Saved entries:
Segment Open
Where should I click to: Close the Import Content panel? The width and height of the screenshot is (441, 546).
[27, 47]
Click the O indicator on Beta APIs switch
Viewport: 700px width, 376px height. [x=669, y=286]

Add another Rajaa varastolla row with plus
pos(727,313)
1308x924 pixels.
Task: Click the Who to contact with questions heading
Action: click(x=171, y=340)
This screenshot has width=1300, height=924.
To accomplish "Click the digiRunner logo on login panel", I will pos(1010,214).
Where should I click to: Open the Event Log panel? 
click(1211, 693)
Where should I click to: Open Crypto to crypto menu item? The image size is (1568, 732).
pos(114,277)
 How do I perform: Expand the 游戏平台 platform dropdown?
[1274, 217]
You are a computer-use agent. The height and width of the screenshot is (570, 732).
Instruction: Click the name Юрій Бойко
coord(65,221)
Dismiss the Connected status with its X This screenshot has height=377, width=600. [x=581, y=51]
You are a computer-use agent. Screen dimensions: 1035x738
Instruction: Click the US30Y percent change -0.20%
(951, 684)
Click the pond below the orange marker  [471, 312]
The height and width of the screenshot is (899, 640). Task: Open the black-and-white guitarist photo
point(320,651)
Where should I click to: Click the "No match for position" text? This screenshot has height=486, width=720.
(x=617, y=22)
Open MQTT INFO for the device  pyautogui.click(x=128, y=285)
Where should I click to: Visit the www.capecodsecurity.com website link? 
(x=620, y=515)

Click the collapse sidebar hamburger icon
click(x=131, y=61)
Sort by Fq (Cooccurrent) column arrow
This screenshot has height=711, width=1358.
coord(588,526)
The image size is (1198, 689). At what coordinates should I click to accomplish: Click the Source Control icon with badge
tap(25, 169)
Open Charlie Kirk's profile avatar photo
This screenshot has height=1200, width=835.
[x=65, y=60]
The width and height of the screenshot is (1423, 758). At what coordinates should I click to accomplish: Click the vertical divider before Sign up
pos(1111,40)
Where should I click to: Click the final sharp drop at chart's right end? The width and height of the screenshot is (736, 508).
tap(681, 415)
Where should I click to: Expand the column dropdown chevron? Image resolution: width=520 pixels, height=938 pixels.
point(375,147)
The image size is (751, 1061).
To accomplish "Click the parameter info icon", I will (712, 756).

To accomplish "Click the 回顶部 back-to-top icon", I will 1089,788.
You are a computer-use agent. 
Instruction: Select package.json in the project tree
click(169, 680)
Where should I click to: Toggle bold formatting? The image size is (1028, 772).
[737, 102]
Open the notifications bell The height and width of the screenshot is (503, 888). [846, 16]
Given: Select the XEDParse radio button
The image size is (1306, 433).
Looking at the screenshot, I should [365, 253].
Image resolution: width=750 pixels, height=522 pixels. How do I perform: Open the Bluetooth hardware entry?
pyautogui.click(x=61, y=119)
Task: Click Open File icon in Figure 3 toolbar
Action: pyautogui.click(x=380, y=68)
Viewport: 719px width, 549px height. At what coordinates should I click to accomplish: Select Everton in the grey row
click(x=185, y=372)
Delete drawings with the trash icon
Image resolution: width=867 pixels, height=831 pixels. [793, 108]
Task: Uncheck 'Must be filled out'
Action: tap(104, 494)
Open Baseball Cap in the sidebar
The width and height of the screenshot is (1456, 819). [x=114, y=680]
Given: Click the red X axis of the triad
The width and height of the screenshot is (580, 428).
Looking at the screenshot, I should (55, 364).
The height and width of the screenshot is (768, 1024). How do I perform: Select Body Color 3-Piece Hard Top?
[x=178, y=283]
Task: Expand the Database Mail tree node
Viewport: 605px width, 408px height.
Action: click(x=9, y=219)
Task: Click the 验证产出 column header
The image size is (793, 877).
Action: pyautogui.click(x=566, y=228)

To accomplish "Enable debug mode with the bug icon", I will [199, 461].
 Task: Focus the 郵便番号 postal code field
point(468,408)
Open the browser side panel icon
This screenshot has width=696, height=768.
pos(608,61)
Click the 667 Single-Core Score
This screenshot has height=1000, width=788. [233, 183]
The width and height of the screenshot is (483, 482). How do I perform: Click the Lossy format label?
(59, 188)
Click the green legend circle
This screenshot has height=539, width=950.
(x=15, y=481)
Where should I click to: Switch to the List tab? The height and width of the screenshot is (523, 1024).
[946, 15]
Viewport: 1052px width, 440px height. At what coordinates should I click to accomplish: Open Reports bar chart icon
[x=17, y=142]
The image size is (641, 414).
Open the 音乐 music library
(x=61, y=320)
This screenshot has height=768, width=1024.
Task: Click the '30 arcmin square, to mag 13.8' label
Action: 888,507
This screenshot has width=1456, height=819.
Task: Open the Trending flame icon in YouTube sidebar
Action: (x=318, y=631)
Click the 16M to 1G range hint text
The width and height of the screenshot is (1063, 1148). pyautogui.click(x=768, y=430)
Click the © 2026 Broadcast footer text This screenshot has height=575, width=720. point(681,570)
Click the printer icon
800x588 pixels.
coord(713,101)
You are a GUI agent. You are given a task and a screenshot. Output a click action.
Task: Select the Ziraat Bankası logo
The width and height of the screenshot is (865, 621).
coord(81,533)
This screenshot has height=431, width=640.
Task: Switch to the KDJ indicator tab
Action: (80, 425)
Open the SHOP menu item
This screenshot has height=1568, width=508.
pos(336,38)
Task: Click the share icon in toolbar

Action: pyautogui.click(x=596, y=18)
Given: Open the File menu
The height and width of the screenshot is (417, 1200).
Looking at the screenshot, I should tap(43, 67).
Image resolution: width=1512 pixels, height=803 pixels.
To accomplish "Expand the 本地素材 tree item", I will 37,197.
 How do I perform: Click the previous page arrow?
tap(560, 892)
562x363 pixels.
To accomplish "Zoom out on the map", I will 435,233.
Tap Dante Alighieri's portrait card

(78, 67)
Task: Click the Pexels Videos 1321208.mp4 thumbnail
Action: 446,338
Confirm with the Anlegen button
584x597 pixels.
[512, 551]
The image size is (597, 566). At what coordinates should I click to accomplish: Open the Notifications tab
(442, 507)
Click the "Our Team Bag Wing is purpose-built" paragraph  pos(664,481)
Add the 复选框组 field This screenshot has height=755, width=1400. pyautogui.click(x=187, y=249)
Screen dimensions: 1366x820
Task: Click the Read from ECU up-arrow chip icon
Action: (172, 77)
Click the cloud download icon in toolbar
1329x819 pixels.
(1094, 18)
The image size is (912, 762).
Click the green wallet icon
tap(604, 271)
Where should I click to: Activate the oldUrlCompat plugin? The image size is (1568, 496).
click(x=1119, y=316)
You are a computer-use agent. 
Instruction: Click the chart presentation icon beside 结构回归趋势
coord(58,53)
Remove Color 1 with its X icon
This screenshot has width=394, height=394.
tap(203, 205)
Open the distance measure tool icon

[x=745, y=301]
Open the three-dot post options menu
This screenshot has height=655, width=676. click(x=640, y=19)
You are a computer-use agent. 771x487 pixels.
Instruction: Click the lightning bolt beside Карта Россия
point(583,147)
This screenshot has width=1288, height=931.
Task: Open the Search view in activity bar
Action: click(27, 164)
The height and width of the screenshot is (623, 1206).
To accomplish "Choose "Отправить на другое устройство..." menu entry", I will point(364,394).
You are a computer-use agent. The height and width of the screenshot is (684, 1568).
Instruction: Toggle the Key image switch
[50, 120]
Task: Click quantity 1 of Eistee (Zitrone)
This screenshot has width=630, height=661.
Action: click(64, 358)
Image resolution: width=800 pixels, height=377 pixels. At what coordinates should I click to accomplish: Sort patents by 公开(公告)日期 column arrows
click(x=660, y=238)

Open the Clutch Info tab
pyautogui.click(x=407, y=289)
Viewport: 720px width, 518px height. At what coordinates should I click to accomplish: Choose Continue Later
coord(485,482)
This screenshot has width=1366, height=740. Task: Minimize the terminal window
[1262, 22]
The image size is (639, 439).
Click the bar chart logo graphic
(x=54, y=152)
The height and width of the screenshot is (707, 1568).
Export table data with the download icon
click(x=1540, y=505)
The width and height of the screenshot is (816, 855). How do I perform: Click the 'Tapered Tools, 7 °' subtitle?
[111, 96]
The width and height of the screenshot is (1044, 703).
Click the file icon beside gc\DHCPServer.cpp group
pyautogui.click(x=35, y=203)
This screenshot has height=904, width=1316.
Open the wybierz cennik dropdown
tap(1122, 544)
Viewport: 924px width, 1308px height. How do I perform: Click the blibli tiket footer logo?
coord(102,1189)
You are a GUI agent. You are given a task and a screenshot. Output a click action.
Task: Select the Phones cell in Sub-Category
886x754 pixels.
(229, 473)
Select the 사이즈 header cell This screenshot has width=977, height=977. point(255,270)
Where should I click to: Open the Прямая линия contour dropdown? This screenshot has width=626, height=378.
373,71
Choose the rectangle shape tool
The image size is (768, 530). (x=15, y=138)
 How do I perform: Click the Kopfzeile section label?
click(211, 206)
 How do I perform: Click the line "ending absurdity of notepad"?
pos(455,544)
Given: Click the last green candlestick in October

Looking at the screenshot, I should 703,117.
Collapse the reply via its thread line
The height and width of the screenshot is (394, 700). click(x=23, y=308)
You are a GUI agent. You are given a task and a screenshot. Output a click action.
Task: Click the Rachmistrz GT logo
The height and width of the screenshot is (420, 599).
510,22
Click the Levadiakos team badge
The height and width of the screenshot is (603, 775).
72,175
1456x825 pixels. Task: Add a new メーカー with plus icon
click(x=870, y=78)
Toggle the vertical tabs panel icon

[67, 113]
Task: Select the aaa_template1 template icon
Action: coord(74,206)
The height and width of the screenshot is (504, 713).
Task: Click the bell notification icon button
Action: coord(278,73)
Segment Closed
REQUIREMENT = Show each line in the entries that holds the string "cell".

RESULT BELOW =
Task: Select the Phones cell in Sub-Category
Select the 사이즈 header cell This screenshot has width=977, height=977. point(255,270)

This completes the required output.